Caspita, hanno gusti diversi in fatto di cibo! Gravissimo! Fossero questi i problemi di coppia...
I due vanno in America dove vivono separati, poi lui decide
di tornare a Berlino e si porta dietro lei, vivendo sempre separati.
E qui si consuma la tragedia, lui decide che è venuto il
momento di cambiare e di adeguarsi al sistema capitalistico. E come pensate che
avvenga questo cambiamento?
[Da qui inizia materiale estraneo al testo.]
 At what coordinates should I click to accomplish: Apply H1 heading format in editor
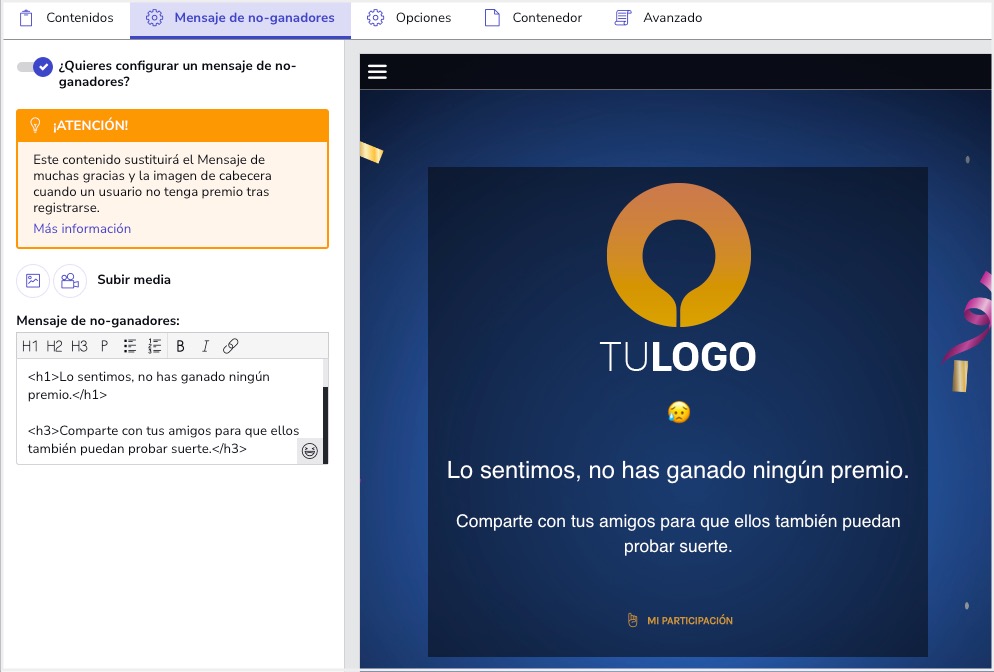pyautogui.click(x=30, y=346)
Così:
"Gli Stati
Uniti mi avevano a tal punto ripugnato che sentivo il bisogno di dare un nuovo
nome a Dzoni e insieme a quello, a Dio piacendo, anche un nuovo impeto. [...]
Dopo una lunga riflessione è venuto fuori il nome Višna, per ribadire la transizione
temporale e carnale."
Quindi addio pene Džoni, ci mancherai. No, per nulla.
Il libro finisce con lui che torna a Berlino, portandosi dietro
la povera moglie fittizia che magari non c'aveva voglia di tornare e col muro
che crolla. Fine. Punto. Nessun senso!
Prenderò ancora in mano un libro di Morovič? Certo che no!
Anzi, se volete fare uno scherzo brutto ad un vostro amico o parente che sa lo
sloveno vi mando volentieri il libro per posta.